■ **Tâche 1**: Dites si chacune de ces affirmations concorde avec l’entretien sur le 11 septembre. Répondez par oui ou non en citant les mots décisifs de l’entretien. (a) Selon Peter Dale Scott, l’invasion de l’Irak reposait sur l’idée que Saddam Hussein était lié à Al-Qaïda. (b) Les plans pour une urgence majeure avaient été préparés pendant dix ans. (c) Donald Rumsfeld et Dick Cheney ont élaboré ces plans.

■ **Texte**:

Lars Schall (LS) : Peter,
nous avons décidé de parler aujourd’hui de ce que vous appelez
« l’État profond », et la première question que je voudrais vous
poser est : pourquoi pensez-vous qu’il est encore pertinent de
parler du 11 septembre 2001 ?
Peter Dale Scott (PDS): Eh bien, le 11 septembre 2001
a été l’occasion d’importants changements tant dans la politique
intérieure que dans la politique étrangère U.S : c’est la raison
pour laquelle nous sommes allés presque immédiatement en
Afghanistan, et c’est aussi la raison pour laquelle nous avons
commencé à planifier aussitôt l’invasion de l’Irak, qui a été
fondée sur l’hypothèse erronée que Saddam Hussein était lié à
Al-Qaïda. Alors que la preuve a été fournie depuis que c’était
un faux témoignage, l’administration a choisi de le croire. D’un
point de vue U.S., les changements dans la politique étrangère
ne sont peut-être pas aussi graves que la mise en œuvre, ce
jour-là, de ce que nous appelons les procédures de continuité du
gouvernement (continuity
of government, COG),
qui ont radicalement modifié le statut de la Constitution
américaine dans ce pays. Ils avaient planifié depuis vingt ans
ce qu’ils devaient faire en cas d’urgence majeure comme le 11
septembre, et ces plans ont été élaborés pendant deux décennies
par Donald Rumsfeld et Dick Cheney, qui sont aussi les deux
hommes qui les ont mis en œuvre le 11 septembre.

■ **Tâche 2**: Veuillez réécrire la partie du listing qui commence par la ligne contenant « This screenshot has » et se termine par la ligne contenant « What are the », ces deux lignes comprises. Remplacez « What do you see » par « What is shown », ne changez rien d’autre et ne donnez que ces lignes.

■ **Données sources**:
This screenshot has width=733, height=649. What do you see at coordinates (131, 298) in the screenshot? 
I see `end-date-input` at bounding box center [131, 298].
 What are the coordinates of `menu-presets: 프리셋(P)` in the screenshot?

==

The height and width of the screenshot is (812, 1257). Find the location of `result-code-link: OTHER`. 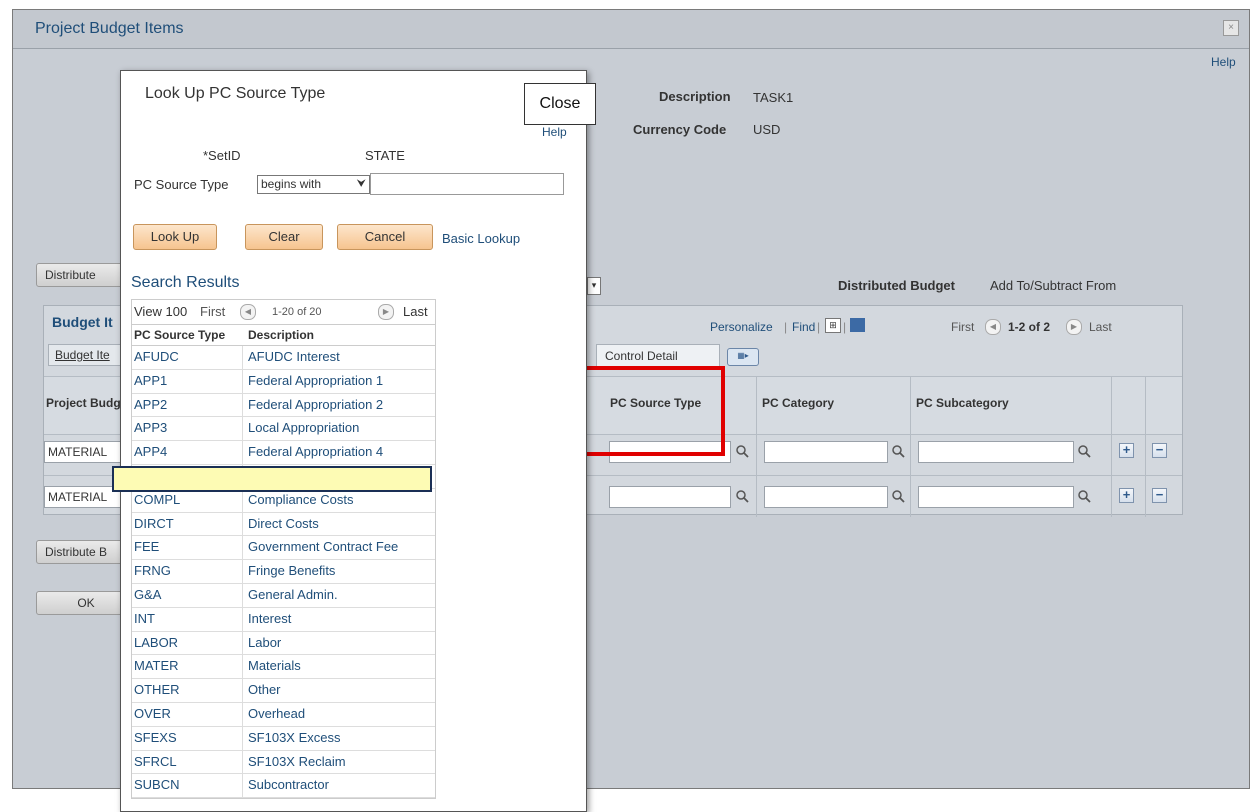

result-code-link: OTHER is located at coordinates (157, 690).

■ **Solution de la tâche 1**:
(a) Oui : « fondée sur l’hypothèse erronée que Saddam Hussein était lié à Al-Qaïda ».
(b) Non : « Ils avaient planifié depuis vingt ans ».
(c) Oui : « ces plans ont été élaborés pendant deux décennies par Donald Rumsfeld et Dick Cheney ».

■ **Solution de la tâche 2**:
This screenshot has width=733, height=649. What is shown at coordinates (131, 298) in the screenshot? 
I see `end-date-input` at bounding box center [131, 298].
 What are the coordinates of `menu-presets: 프리셋(P)` in the screenshot?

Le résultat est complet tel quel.